- _Testo del documento_:

►

Sotto un altro profilo il ricorrente sostiene che il provvedimento impugnato deve essere dichiarato illegittimo, a prescindere dalla forma prescelta dal Governo della Regione, perché esso comporta l'esercizio di una attività legislativa, che non può essere riconosciuta nemmeno all'Assemblea regionale. A detta del ricorrente, sembra fuori di ogni dubbio che il fine principale del provvedimento é quello di autorizzare l'esercizio di una casa da giuoco, i cui proventi alimenterebbero attività turistiche ed alberghiere connesse; ma, se per questa ultima parte non si può contestare alla Regione la competenza legislativa ex art. 14, lett. n, dello Statuto, non potrebbe assolutamente ammettersi che nei poteri in materia di turismo possa rientrare la facoltà di deroga alla legge penale, e in particolare alle disposizioni dettate nel Codice penale agli articoli da 718 a 723. La materia penale in senso proprio, con riguardo, cioè, al sistema di norme che regolano a fini generali la condotta dei cittadini sotto il profilo della individuazione dei reati, sarebbe sottratta alla competenza regionale anche per costante giurisprudenza.

◄

[Voci di dati estratte]
►

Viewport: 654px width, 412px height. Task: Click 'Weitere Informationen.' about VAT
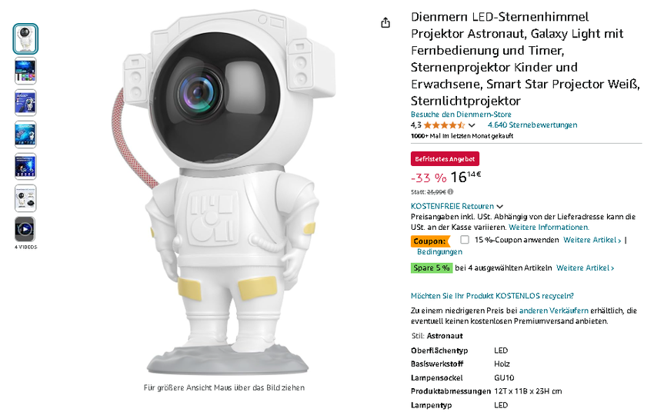coord(549,228)
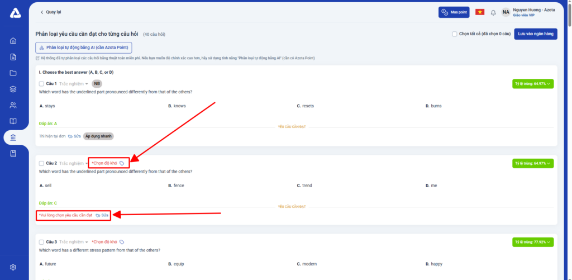The image size is (572, 280).
Task: Open the stacked layers icon in sidebar
Action: click(13, 89)
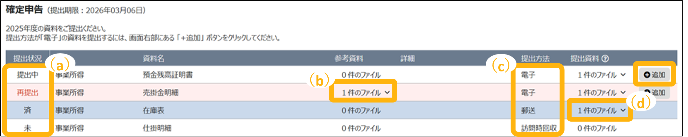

◄

- _Compiti ed esercizi_:
1. Elenca tutti gli organi o enti pubblici della Regione nominati nel brano sul ricorso.
2. Prolunga il brano sul ricorso a partire dal punto in cui si interrompe.
Le voci costituiscono materiale a sé, distinto dal brano sul ricorso.

- _Risultati dell'esercizio_:
1. Il Governo della Regione, l'Assemblea regionale, la Regione.

2.
Secondo il ricorrente, anche il generico richiamo allo Statuto contenuto nelle premesse del decreto non indica in alcun modo da quale norma di esso il Governo regionale abbia creduto di potere trarre la potestà di emettere il decreto in questione.

Infine, un altro motivo di censura si dovrebbe ravvisare nel fatto che il provvedimento richiama il decreto del Presidente della Regione in data 28 maggio 1959, n. 203/A, e il decreto dell'Assessore per il turismo e lo spettacolo del 27 aprile 1949, n. 1, annullati e privati di efficacia dal ricordato decreto del Presidente della Repubblica.

In difesa del Commissario dello Stato per la Regione siciliana si é costituita in giudizio l'Avvocatura generale dello Stato, con atto depositato il 4 luglio 1959 nella cancelleria della Corte.

4. - In data 14 luglio 1959 si é costituito in giudizio il Presidente della Regione siciliana, mediante deposito in cancelleria di procura alle liti, con elezione di domicilio in Roma, conferita con atto autenticato 11 luglio 1959, e delle deduzioni.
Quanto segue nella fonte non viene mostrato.